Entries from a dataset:

※

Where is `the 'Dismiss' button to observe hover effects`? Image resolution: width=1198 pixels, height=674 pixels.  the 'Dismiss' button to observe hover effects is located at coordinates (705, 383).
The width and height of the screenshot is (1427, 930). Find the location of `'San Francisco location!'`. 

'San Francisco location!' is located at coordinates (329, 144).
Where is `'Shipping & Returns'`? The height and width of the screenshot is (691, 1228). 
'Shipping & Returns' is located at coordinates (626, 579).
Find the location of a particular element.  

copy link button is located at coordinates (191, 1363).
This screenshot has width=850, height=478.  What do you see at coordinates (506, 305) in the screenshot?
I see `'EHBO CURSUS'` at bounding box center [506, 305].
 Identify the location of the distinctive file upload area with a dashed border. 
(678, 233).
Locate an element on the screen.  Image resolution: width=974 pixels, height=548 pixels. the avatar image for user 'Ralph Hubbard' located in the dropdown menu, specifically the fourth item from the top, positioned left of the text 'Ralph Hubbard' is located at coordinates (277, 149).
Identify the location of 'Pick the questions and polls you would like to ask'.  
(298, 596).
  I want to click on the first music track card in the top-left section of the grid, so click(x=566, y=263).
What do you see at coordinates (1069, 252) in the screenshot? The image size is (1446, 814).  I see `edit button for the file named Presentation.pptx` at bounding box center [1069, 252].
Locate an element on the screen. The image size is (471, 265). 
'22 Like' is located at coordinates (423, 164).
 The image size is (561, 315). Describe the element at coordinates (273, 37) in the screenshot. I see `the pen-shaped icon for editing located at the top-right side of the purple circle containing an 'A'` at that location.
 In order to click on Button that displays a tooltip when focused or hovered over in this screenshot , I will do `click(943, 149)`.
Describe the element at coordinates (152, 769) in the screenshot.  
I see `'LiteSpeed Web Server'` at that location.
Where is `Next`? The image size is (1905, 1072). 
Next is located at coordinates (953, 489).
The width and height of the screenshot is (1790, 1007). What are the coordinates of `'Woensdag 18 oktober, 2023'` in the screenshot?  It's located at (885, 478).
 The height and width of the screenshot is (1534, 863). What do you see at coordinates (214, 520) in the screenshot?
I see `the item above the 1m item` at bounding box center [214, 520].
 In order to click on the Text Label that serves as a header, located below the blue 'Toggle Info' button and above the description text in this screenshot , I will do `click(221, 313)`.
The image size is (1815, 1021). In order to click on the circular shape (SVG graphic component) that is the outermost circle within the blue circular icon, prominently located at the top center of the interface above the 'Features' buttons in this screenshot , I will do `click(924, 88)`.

※

Task prompt: Rewrite all of the items, changing every "Locate an element on the screen" to "Point out an element on the screen" and keeping everything else the same.

Solution for this task:
Where is `the 'Dismiss' button to observe hover effects`? Image resolution: width=1198 pixels, height=674 pixels.  the 'Dismiss' button to observe hover effects is located at coordinates (705, 383).
The width and height of the screenshot is (1427, 930). Find the location of `'San Francisco location!'`. 

'San Francisco location!' is located at coordinates (329, 144).
Where is `'Shipping & Returns'`? The height and width of the screenshot is (691, 1228). 
'Shipping & Returns' is located at coordinates (626, 579).
Find the location of a particular element.  

copy link button is located at coordinates (191, 1363).
This screenshot has width=850, height=478.  What do you see at coordinates (506, 305) in the screenshot?
I see `'EHBO CURSUS'` at bounding box center [506, 305].
 Identify the location of the distinctive file upload area with a dashed border. 
(678, 233).
Point out an element on the screen.  Image resolution: width=974 pixels, height=548 pixels. the avatar image for user 'Ralph Hubbard' located in the dropdown menu, specifically the fourth item from the top, positioned left of the text 'Ralph Hubbard' is located at coordinates (277, 149).
Identify the location of 'Pick the questions and polls you would like to ask'.  
(298, 596).
  I want to click on the first music track card in the top-left section of the grid, so click(x=566, y=263).
What do you see at coordinates (1069, 252) in the screenshot? The image size is (1446, 814).  I see `edit button for the file named Presentation.pptx` at bounding box center [1069, 252].
Point out an element on the screen. The image size is (471, 265). 
'22 Like' is located at coordinates (423, 164).
 The image size is (561, 315). Describe the element at coordinates (273, 37) in the screenshot. I see `the pen-shaped icon for editing located at the top-right side of the purple circle containing an 'A'` at that location.
 In order to click on Button that displays a tooltip when focused or hovered over in this screenshot , I will do `click(943, 149)`.
Describe the element at coordinates (152, 769) in the screenshot.  
I see `'LiteSpeed Web Server'` at that location.
Where is `Next`? The image size is (1905, 1072). 
Next is located at coordinates (953, 489).
The width and height of the screenshot is (1790, 1007). What are the coordinates of `'Woensdag 18 oktober, 2023'` in the screenshot?  It's located at (885, 478).
 The height and width of the screenshot is (1534, 863). What do you see at coordinates (214, 520) in the screenshot?
I see `the item above the 1m item` at bounding box center [214, 520].
 In order to click on the Text Label that serves as a header, located below the blue 'Toggle Info' button and above the description text in this screenshot , I will do `click(221, 313)`.
The image size is (1815, 1021). In order to click on the circular shape (SVG graphic component) that is the outermost circle within the blue circular icon, prominently located at the top center of the interface above the 'Features' buttons in this screenshot , I will do `click(924, 88)`.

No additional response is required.